As with any system you use often, you find many things you like, you dislike, or things you would do differently. In general I think BigCommerce is one of the easiest ecommerce website platforms on the market to build a good looking and functioning site. The whole process is optimized so a non-coder should be able to get the site up and running. Coding needed is very limited (if any), and for many code-heavy issues there are solutions through the Apps Marketplace or the community message boards.
Like to use
Relatively simple
Easy to use
Quick to learn
Feel confident using
Not well integrated
Lots to learn
  • Product onboarding is quite easy in BigCommerce. Also, variants/SKUs are pretty easy to integrate once you get used to the system.
  • The Themes are quite well designed to make a good looking, meaning you'll need to spend less time changing CSS and HTML to make the site look great.
  • BigCommerce has a decent library of integrations that make expanding the functionality easy. Having internal access to these modules means less research and 'hunting' for the right plug-in/extension.
  • The navigation in the back end is structured in a simple and easily understandable tree. The structure of the option tree makes the workflow faster, and that's a very elegant touch.
  • Product Options/Option Sets require a bit of a learning curve at first.
  • Handlebars are a new "language" to learn. Though it is useful in BC development, it is another unique coding language you have to get acquainted with before making substantial changes.

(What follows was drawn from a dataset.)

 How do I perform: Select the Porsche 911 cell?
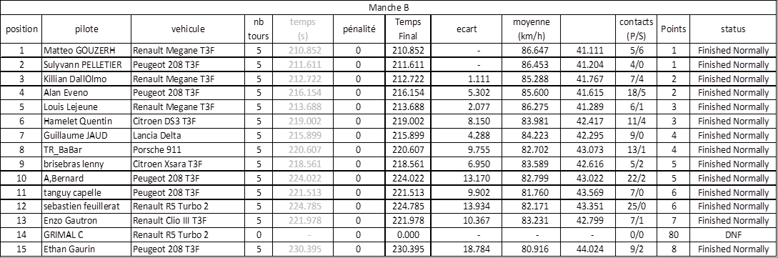click(x=190, y=149)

  • Acknowledging that BigCommerce is not a content platform, nor does it claim to be, BigCommerce's internal content system is not well implemented. The WYSIWYG (different than the one used in product & site pages) is not very effective, the images aren't shared between the content and product images, and there is a lot of functionality that could make BC much better. I would love for BC's blog and the rest of the site to share resources, so I wouldn't have to re-upload images to use them in the blog side, or relevant articles would show up on product pages without having to hardcode them into the product description.